● **ABOUT THIS TASK**
Whatever appears in the records, write it out again exactly.

● **DATA TO USE**
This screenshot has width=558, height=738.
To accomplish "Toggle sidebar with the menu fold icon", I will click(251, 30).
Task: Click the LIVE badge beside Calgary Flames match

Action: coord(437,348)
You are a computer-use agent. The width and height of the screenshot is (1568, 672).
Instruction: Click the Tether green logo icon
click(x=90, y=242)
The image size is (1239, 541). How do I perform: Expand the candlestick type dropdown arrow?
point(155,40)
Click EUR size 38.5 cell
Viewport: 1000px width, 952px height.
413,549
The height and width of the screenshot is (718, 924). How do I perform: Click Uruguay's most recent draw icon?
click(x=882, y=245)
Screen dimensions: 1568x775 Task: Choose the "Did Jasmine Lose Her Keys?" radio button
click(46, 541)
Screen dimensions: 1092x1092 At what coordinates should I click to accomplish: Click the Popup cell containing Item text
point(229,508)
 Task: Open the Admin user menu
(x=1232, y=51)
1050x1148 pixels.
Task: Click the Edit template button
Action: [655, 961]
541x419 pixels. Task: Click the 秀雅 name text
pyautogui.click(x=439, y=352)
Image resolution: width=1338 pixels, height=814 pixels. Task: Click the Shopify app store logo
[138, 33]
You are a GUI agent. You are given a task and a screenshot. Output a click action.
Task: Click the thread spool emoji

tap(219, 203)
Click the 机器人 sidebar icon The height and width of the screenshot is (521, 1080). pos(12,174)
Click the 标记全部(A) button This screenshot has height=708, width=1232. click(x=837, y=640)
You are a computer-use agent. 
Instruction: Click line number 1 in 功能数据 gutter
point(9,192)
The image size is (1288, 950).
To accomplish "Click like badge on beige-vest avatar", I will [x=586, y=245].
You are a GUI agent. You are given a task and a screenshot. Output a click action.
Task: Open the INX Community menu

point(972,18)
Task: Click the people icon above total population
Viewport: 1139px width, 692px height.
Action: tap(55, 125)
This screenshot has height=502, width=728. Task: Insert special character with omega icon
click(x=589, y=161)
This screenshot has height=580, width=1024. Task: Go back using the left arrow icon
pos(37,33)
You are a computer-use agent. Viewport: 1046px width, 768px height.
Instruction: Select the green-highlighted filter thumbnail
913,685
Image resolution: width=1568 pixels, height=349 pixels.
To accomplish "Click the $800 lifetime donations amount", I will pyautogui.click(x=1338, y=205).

● **FINISHED EXERCISE**
This screenshot has width=558, height=738.
To accomplish "Toggle sidebar with the menu fold icon", I will click(251, 30).
Task: Click the LIVE badge beside Calgary Flames match

Action: coord(437,348)
You are a computer-use agent. The width and height of the screenshot is (1568, 672).
Instruction: Click the Tether green logo icon
click(x=90, y=242)
The image size is (1239, 541). How do I perform: Expand the candlestick type dropdown arrow?
point(155,40)
Click EUR size 38.5 cell
Viewport: 1000px width, 952px height.
413,549
The height and width of the screenshot is (718, 924). How do I perform: Click Uruguay's most recent draw icon?
click(x=882, y=245)
Screen dimensions: 1568x775 Task: Choose the "Did Jasmine Lose Her Keys?" radio button
click(46, 541)
Screen dimensions: 1092x1092 At what coordinates should I click to accomplish: Click the Popup cell containing Item text
point(229,508)
 Task: Open the Admin user menu
(x=1232, y=51)
1050x1148 pixels.
Task: Click the Edit template button
Action: [655, 961]
541x419 pixels. Task: Click the 秀雅 name text
pyautogui.click(x=439, y=352)
Image resolution: width=1338 pixels, height=814 pixels. Task: Click the Shopify app store logo
[138, 33]
You are a GUI agent. You are given a task and a screenshot. Output a click action.
Task: Click the thread spool emoji

tap(219, 203)
Click the 机器人 sidebar icon The height and width of the screenshot is (521, 1080). pos(12,174)
Click the 标记全部(A) button This screenshot has height=708, width=1232. click(x=837, y=640)
You are a computer-use agent. 
Instruction: Click line number 1 in 功能数据 gutter
point(9,192)
The image size is (1288, 950).
To accomplish "Click like badge on beige-vest avatar", I will [x=586, y=245].
You are a GUI agent. You are given a task and a screenshot. Output a click action.
Task: Open the INX Community menu

point(972,18)
Task: Click the people icon above total population
Viewport: 1139px width, 692px height.
Action: tap(55, 125)
This screenshot has height=502, width=728. Task: Insert special character with omega icon
click(x=589, y=161)
This screenshot has height=580, width=1024. Task: Go back using the left arrow icon
pos(37,33)
You are a computer-use agent. Viewport: 1046px width, 768px height.
Instruction: Select the green-highlighted filter thumbnail
913,685
Image resolution: width=1568 pixels, height=349 pixels.
To accomplish "Click the $800 lifetime donations amount", I will pyautogui.click(x=1338, y=205).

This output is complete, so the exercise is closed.